TEXTO FORNECIDO:

São Fiacre – O perfume da Idade Média

São Fiacre viveu no século VII e é o patrono dos jardineiros. Contemplando sua vida, nota-se a maravilha de uma graça que se evola e perfuma toda a História. Isso descansa nossas almas e nos  coloca diante da perspectiva de que o Céu e a Terra estão unidos e reconciliados.

 

No dia 30 de agosto comemora-se a festa de São Fiacre, anacoreta. A respeito dele vejamos uma linda ficha retirada do livro Vida dos Santos, do Padre Rohrbacher(1).

Filho de um rei da Escócia

São Fiacre nasceu no começo do século VII, de uma ilustre família irlandesa. Os escoceses afirmam que ele era filho de um de seus reis, e que foi educado com os seus irmãos pelo Bispo de Connan. Fiacre aproveitou bem essa educação, pois abandonou, jovem ainda, seus pais e sua família, para servir a Deus em terra estrangeira e na solidão.

OS DADOS:
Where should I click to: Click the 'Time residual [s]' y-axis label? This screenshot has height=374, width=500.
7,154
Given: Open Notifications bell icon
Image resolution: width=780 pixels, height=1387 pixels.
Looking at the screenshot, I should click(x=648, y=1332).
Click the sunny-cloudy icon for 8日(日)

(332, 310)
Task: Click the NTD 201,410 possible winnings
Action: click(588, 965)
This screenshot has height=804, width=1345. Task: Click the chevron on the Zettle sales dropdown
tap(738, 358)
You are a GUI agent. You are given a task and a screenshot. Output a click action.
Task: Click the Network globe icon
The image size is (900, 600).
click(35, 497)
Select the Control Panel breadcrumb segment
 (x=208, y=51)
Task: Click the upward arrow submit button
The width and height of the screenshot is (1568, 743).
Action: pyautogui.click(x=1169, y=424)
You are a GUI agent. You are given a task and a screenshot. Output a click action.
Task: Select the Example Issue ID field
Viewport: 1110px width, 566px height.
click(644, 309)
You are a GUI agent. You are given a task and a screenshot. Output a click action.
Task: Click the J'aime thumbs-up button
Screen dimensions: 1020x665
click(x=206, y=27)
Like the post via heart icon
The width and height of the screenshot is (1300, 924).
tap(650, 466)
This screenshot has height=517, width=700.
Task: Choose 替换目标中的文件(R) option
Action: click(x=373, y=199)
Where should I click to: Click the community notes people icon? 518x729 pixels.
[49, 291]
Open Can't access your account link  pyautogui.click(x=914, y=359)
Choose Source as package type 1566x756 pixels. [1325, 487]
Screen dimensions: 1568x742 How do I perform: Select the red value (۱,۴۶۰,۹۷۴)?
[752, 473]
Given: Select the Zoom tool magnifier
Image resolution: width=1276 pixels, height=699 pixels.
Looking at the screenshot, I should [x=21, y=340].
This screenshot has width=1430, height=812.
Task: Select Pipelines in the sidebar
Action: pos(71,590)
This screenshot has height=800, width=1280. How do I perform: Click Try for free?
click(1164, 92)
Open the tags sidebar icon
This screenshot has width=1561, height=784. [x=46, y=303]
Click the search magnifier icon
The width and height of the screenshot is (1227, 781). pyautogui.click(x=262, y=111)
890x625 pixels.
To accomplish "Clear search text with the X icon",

REQUISITOS DA TAREFA: Transcreva do texto sobre São Fiacre o trecho entre "No dia 30 de" e "e na solidão.", inclusive.

SEÇÃO DE RESPOSTA:
No dia 30 de agosto comemora-se a festa de São Fiacre, anacoreta. A respeito dele vejamos uma linda ficha retirada do livro Vida dos Santos, do Padre Rohrbacher(1).

Filho de um rei da Escócia

São Fiacre nasceu no começo do século VII, de uma ilustre família irlandesa. Os escoceses afirmam que ele era filho de um de seus reis, e que foi educado com os seus irmãos pelo Bispo de Connan. Fiacre aproveitou bem essa educação, pois abandonou, jovem ainda, seus pais e sua família, para servir a Deus em terra estrangeira e na solidão.